AUSTRALIAN SKYLINE / LANDSCAPE
photomontage of proposal
2015, SUBMISSION FOR TAPESTRY DESIGN PRIZE FOR ARCHITECTS
Proposed for the 2015 Australian Pavilion at the 56th Venice Biennale, this piece of tapestry is a figurative collage of major Australian skylines and landscape. Like New York City’s diorama at the 1939 – 1940 World’s Fair, a large wall tapestry envelops a grandroom, extending observer’s perception to that of the image. Unlike a picture window, the image do not have to simulate a reality that we know, but rather offers a visual interpretation.
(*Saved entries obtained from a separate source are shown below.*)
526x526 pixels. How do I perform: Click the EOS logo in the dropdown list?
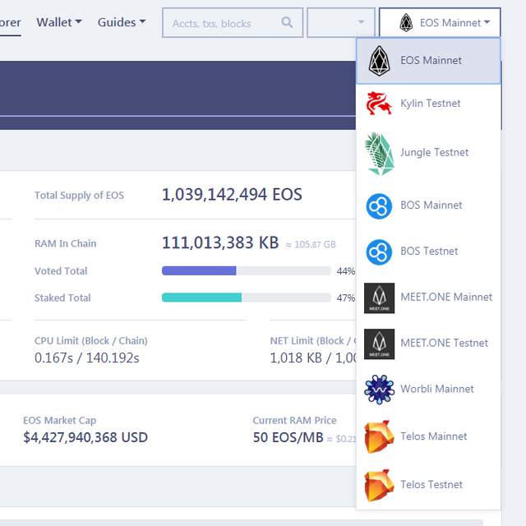point(379,61)
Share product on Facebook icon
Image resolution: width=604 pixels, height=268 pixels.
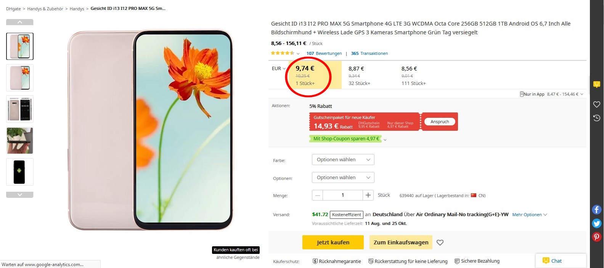(596, 210)
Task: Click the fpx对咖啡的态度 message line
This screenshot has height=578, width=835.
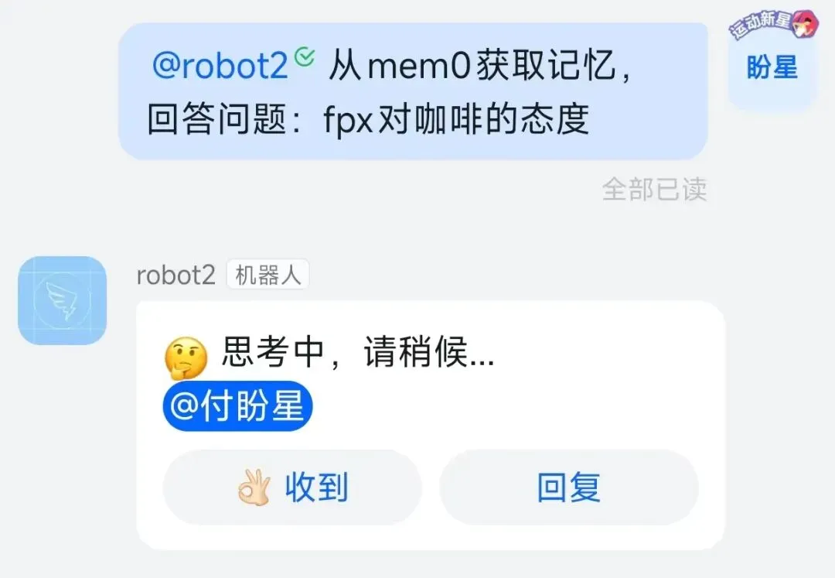Action: 456,119
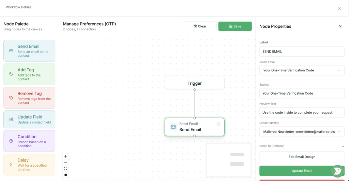The width and height of the screenshot is (349, 181).
Task: Click the Send Email envelope icon in palette
Action: click(11, 51)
Similar to an actual woven tapestry, the collage is a carefully joining of patchworks that defines a whole. As a nation cannot be adequately defined by the skyline of a city, this piece collages skylines of the major Australian cities; namely Sydney, Melbourne, Brisbane, Perth, Adelaide, Gold Coast as well as Hobart, Darwin and Cairns. The word ‘skyline’ is a rather oxymoron when compared to the predominantly flat landscape of Australia. The image here then reflects the central flat plains of Australia, with the foreground dominated by major Australian coastal cities. Canberra, the Australian capital, designed by Walter Burley Griffin and planned between the two largest cities of Sydney and Melbourne is an etching into the inland Australian landscape. While a typical image of a city’s skyline focuses on a tall well-known skyscraper, this collage fixates itself into the natural rock formation of Uluru / Ayer’s Rock – an affirmation that natural landscape defines Australia as much as the skyline of cities.